Electrochemical detection of alkaline phosphatase activity via atom transfer radical polymerization.

Alkaline phosphatase (ALP) activity is a diagnostic indicator for a variety of clinical diseases. In this study, an electrochemical method for detecting ALP activity through activators regenerated by electron transfer atom transfer radical polymerization (ARGET ATRP) was developed. Specifically, 3-mercaptopropionic (MPA) was firstly fixed on the electrode through sulfur-gold bonding. Subsequently, α-bromophenylacetic acid (BPAA) as initiator was attached to MPA through the recognized carboxylate-Zr-phosphate chemistry. Finally, in the existence of ALP, L-Ascorbic acid 2-phosphate sesquimagnesium salt hydrate (AAPS) was hydrolyzed to produce ascorbic acid (AA) which participated in the ARGET ATRP reaction, grafting polymer containing plenty of ferrocene electroactive probes on the surface of electrode.
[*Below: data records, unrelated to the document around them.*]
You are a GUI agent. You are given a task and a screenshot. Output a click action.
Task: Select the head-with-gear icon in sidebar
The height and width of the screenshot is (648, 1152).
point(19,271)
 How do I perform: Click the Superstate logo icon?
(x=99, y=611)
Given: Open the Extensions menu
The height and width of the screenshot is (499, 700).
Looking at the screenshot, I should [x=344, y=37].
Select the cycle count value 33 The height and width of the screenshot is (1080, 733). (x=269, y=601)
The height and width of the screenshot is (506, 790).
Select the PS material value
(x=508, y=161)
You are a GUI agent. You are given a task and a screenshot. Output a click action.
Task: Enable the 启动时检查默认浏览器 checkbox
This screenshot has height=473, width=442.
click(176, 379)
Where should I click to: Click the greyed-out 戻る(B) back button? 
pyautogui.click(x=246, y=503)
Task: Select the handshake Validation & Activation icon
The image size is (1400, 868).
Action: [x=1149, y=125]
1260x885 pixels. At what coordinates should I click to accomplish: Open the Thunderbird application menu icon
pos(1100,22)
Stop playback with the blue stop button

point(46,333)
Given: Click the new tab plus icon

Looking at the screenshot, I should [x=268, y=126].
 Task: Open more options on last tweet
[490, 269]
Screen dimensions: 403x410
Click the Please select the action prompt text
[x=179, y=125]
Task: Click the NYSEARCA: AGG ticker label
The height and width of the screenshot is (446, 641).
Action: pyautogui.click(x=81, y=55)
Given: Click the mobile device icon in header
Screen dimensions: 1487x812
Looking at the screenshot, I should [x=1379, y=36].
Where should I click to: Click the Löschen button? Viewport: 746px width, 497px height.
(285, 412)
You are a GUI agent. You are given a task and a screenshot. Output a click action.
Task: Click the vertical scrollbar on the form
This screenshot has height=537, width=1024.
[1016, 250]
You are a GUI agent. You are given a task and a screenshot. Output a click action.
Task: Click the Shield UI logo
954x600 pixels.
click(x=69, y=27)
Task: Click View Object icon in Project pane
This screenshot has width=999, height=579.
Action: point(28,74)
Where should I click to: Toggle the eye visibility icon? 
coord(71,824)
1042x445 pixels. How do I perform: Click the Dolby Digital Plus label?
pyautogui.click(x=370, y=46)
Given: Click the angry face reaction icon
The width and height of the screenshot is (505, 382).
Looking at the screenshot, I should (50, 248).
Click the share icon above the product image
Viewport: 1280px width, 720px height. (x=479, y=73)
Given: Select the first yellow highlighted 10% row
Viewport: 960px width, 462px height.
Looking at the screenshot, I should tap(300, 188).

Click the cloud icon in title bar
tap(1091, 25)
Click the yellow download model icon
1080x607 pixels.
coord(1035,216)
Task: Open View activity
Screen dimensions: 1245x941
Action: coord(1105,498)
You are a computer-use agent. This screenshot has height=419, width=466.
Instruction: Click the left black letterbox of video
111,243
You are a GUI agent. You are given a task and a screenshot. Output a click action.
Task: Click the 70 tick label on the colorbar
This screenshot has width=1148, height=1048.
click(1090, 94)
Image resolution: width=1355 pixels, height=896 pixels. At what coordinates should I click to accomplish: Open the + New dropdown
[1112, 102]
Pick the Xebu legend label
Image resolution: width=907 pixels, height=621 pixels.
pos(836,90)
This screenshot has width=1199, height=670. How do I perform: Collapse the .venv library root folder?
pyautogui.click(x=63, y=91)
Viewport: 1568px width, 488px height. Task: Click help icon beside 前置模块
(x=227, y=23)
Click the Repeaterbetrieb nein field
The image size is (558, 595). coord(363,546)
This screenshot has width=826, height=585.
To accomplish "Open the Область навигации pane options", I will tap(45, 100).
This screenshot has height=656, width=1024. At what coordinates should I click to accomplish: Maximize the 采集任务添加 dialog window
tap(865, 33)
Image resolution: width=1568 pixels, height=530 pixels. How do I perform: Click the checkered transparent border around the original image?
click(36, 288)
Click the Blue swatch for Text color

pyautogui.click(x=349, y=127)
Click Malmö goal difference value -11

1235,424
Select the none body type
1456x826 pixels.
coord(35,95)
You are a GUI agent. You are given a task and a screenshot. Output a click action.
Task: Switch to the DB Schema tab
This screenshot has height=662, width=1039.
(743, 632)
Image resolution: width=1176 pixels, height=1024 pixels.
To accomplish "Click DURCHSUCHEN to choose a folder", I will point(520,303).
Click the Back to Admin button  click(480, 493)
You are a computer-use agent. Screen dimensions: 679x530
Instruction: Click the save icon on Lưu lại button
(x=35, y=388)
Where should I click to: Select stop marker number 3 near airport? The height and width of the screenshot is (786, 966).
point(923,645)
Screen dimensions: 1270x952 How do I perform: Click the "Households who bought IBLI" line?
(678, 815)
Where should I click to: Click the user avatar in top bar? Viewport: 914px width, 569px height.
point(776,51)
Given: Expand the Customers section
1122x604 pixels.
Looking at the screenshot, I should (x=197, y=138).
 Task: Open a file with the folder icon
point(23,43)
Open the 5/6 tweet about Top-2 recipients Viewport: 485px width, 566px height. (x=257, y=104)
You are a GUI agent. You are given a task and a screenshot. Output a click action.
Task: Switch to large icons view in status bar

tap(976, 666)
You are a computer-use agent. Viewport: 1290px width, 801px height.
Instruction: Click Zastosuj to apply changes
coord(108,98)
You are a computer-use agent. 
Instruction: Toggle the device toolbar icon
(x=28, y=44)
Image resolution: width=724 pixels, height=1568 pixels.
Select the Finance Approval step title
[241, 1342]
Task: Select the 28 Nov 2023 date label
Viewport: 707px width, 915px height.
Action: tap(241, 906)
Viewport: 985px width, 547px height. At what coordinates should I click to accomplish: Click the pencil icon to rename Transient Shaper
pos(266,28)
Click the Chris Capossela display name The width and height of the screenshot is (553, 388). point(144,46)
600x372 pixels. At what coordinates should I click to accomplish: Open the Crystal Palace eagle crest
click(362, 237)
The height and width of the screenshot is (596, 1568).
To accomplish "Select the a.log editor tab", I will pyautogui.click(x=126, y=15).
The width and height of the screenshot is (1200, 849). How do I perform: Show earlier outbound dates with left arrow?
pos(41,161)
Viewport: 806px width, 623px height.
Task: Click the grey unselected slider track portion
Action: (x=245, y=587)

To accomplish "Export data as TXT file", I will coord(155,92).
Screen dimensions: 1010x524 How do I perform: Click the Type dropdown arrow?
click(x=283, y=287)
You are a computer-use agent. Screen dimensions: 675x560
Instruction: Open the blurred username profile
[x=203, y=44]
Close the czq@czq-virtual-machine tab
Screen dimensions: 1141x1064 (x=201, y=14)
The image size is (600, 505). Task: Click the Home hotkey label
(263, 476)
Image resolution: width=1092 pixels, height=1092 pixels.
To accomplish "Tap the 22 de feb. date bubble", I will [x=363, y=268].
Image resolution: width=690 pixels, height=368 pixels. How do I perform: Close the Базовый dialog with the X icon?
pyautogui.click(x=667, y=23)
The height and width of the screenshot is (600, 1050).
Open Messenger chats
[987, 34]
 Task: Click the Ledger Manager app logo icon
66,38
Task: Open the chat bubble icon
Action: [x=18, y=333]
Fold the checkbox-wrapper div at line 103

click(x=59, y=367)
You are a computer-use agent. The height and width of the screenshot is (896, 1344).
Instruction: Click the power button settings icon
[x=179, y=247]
Under optimal experimental conditions, this method had a linear scope of 20-200 mU mL, and a limit of detection (LOD) of 1.64 mU mL. In addition, the proposed method had good selectivity as well as anti-interference capability, with satisfactory results in inhibition rate and human serum experiments. By merits of good analytical performance, easy operation, and low cost, such a method for ALP activity detection has promising applications in ALP-related disease detection and inhibitor screening.